When you dig into the Christian roots and analysis of the Bible, you find that some things are... not very well attested.
Trinitarianism. Divinity of Jesus was a big debate. Multi-Personness of God.
Hell. Pick your edition of Hell. Probably not adequately supported by scholarship for what was believed.
If Christianity is the penultimate cap on Judaism, then why did it abandon monotheism? Why did it drop the Jewishness ASAP?
Was did the church teach in the first 100 years after the last NT epistles, and how did it navigate the shift from "Jesus is coming back real soon" to "we have families, people are dying, being born, and life is.... just running along as normal". The doctrines of the NT don't address that.
Why did the church turn into this priest/eucharist thing after Paul left the scene? Why was the sermon on the mount ignored so thoroughly?
Why is Christianity so conducive to the violent rulership that it was adopted?
Why did Hitler get the support of Christians?
Why did chattel slavery get so theologically backed?
How can MLK be a preacher, and yet Christianity - Protestant Christianity - in the 20s support the racism of the US?
I dug too deep. This tension is too hard for me. Evangelicalism doesn't harmonize with the far reaches of the Christian message. Neither does Luther... or even Calvin.

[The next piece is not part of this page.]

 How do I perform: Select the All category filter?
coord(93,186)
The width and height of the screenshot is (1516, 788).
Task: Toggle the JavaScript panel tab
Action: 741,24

I am certain there's truth in Christianity, and it's located around Jesus. Less so, Paul. But 2000 years of traditions and shifting cultural expectations has crusted all this over. You can't get what's going on in the NT without pulling open the scholar's books. Scottish Common Sense Realism (i.e., the idea you can learn the Bible without studying the background context), has played itself out, and it's been a real mess.
Fundamentally, a valid Christian faith should have been rooted, early on, in Judaism. Not just in the epistles, but in the later letters, until the final split. That split took a while, we know today. Not just by the end of Paul's life. A serious engagement with what their claims were regarding Jesus - the Jewish messiah.

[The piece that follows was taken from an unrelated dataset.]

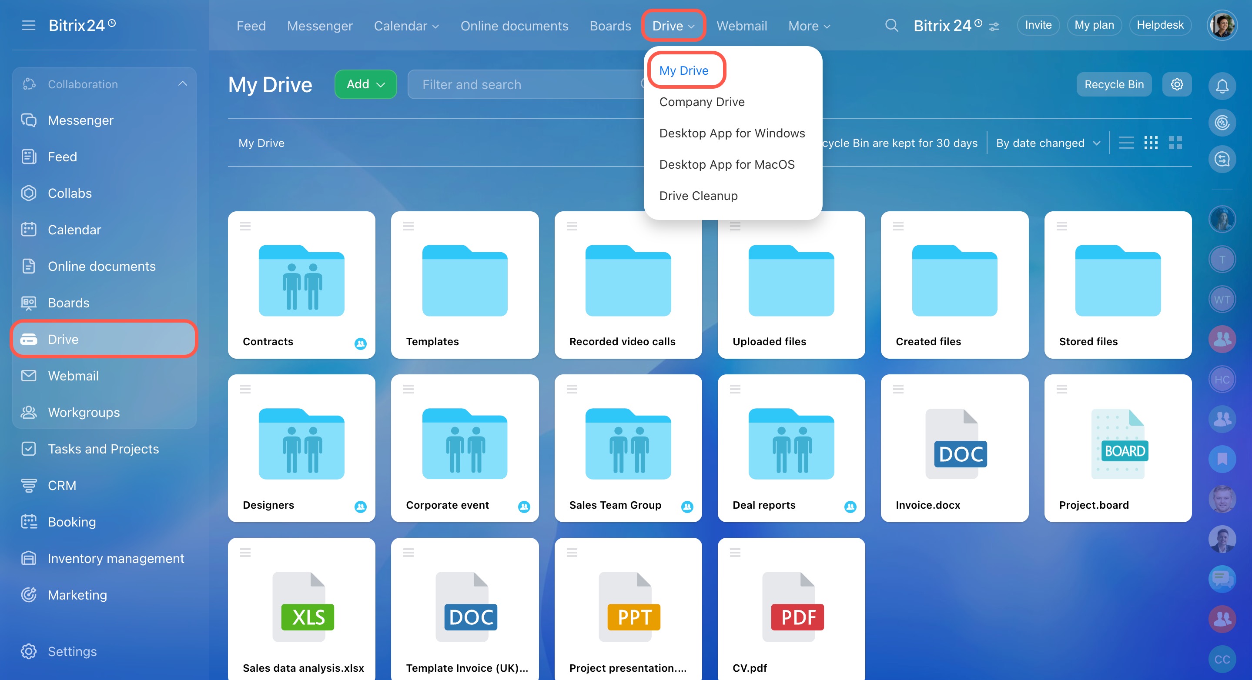
Task: Click the Invite button
Action: coord(1038,25)
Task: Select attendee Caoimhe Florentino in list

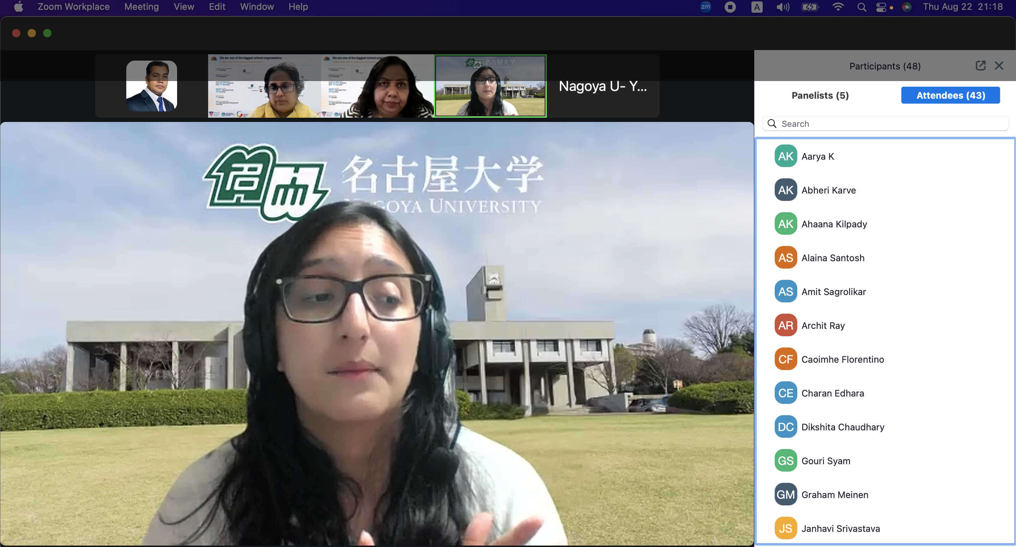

I don't think they did. They dumped it. At least in the early church fathers letters I've read.
But the Divine has been found in Christianity, and in Judaism. And Islam, if you inquire a little bit.
Can you live within the Divine in Christianity? Yes. You have to walk out of much of the churches (at least in your own self), and start living in the Myth. The Great Story of how we, as people, encountered the Divine and wrote it down. But it's very broken in the Christian theological diaspora. The metasystem demands a Right Answer. And honestly, wandering off and following the Stylites or, perhaps, wandering into the UU or other systems with a very tenous connection with Jesus... that just seems empty.
So I'm looking extremely hard at Judaism. Because, frankly, it makes a lot more sense than Christianity. It addresses the major logical and historical concerns I'm seeing more and more.